Why it’s disappointing: There’s nothing disappointing about this flick.
What to watch out for: It’s a challenge when the story has to move around mostly between two characters the entire time. Anu Menon made that journey a lovely one. The characterization of Nasseruddin Shah was perfect which was in contrast with Kalki’s. It was delight to watch how they were pit against each other with their generation gap and how they get along sharing their wisdom from their walk of life.
The story is an emotional one, which most of us have gone through in real life. Waiting for someone who you love the most lying in the hospital, when the others are outside waiting for the recovery. This is one of the dreading situation anyone could go through. Anu Menon broke that treacherous journey and explained in stages which in fact helps you cope up with the situation. It was a beautiful notion when an Atheist gets to terms and chant, shows how much they love that person.

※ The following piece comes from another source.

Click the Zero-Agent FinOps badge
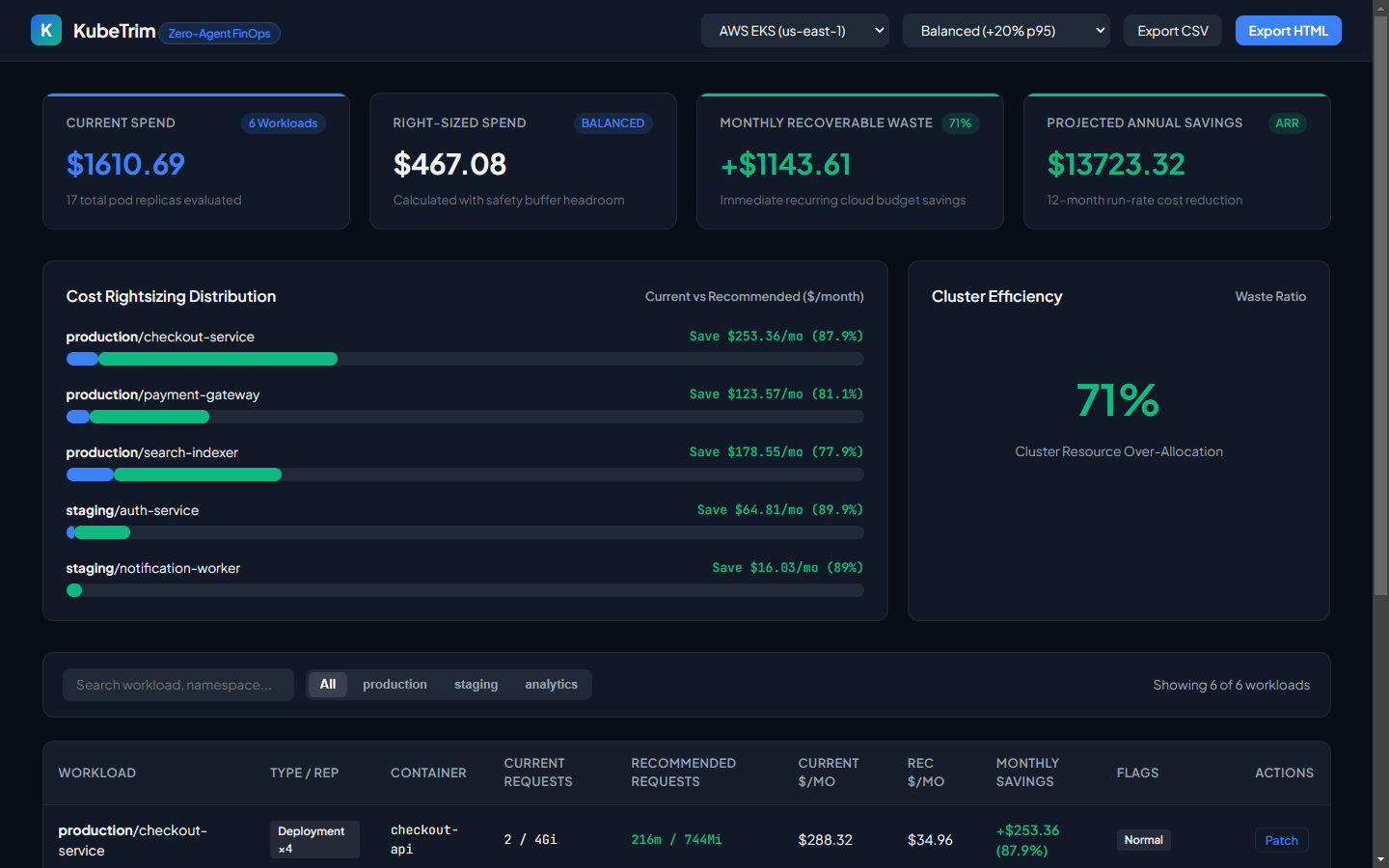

The performances were at a resolved level. Naseeruddin Shah was spectacular whose experience and wisdom reflects through the character Shiv Nataraj. He brings a great amount of grace to the character which is warm and mature. That was perfectly matched by Kalki Koechlin’s expressive performance, she was immensely genuine in reflecting her on screen character. She created an amazing aura, which makes this friendship on screen the most lovable one.
The way the friendship evolves between Shiv and Tara was beautifully etched with amazing elements. Even when they fall apart, there was an honesty in that difference. Shiv with no idea of Twitter and Tara with no idea how to cope up with grief. This definitely shows the generation gap, and is a thought provoking.
The cinematography by Neha Parti Matiyani was breezy and had a relaxed tone, which gives you a great feel watching on screen. The film had limited locations and Patri played it well keeping it simple. The film was perfectly edited by Nitin Baid & Apurva Asrani. It had a mellow score from Mikey McCleary.
Verdict: Anu Menon took a complex subject of individual grief and presented in the simplest way, which gets deep in to your heart. To lose someone is the worst which could happen and this was perfectly narrated with two central characters, who were masters of their performances. Definitely worth a watch, don’t miss this wonderful movie which may teach you one or two things about love and grief.